Slow journalism is a news subculture borne out of the frustration at the quality of journalism from the mainstream press. A continuation from the larger slow movement, slow journalism shares the same values as other slow-movement subsets in its efforts to produce a good, clean and fair product. Specialist titles have emerged around the world and proclaim to be antidotes to a mainstream media that is "filled to the brim with reprinted press releases, kneejerk punditry, advertorial nonsense and 'churnalism'". Instead, slow journalism tends to focus on long reports and in-depth investigations.

In 2007, academic and former journalist Susan Greenberg gave the name slow journalism to describe storytelling that gives equal value to narrative craft and factual discovery, taking "time to find things out, notice stories that others miss, and communicate it all to the highest standards". This article, published in the UK monthly magazine Prospect on 25 February 2007, was later cited as the original source for the term in the Oxford Dictionary of Journalism.

▶ EXTRACTED INFORMATION
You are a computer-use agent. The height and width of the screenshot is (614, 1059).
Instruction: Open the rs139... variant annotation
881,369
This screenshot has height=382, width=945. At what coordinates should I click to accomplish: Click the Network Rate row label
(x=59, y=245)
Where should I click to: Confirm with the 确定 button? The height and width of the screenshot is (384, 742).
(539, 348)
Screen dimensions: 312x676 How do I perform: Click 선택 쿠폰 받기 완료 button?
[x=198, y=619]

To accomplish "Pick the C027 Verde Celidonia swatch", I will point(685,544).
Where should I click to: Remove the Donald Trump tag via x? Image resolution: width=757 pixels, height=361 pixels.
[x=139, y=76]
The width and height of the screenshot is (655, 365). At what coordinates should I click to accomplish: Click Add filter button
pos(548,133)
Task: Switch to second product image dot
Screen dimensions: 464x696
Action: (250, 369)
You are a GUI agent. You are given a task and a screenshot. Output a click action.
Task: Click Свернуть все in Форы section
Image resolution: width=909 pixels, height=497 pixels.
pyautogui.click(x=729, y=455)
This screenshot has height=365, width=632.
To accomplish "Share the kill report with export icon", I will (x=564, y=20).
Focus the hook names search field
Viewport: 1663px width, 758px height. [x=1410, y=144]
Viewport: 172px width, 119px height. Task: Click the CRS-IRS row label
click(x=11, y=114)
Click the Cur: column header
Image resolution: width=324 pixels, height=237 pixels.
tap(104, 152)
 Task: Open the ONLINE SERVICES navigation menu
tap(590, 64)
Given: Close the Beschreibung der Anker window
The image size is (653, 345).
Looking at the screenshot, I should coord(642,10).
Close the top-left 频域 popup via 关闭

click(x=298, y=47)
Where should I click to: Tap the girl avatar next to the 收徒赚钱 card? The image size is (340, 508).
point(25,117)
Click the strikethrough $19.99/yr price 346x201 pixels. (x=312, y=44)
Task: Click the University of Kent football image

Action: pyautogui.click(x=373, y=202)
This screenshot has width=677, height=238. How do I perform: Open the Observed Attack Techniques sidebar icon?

▶ YOUR GOAL
Decide whether each statement below agrees with the passage on slow journalism above, and back each yes or no with the exact words from the passage that settle it.
1. Susan Greenberg gave slow journalism its name in 2007.
2. The article in which the term appeared was published in a weekly magazine.
3. Slow journalism tends to focus on short news briefs.

▶ EXERCISE SOLUTION
1. Yes: "In 2007, academic and former journalist Susan Greenberg gave the name slow journalism"
2. No: "published in the UK monthly magazine Prospect on 25 February 2007"
3. No: "slow journalism tends to focus on long reports and in-depth investigations"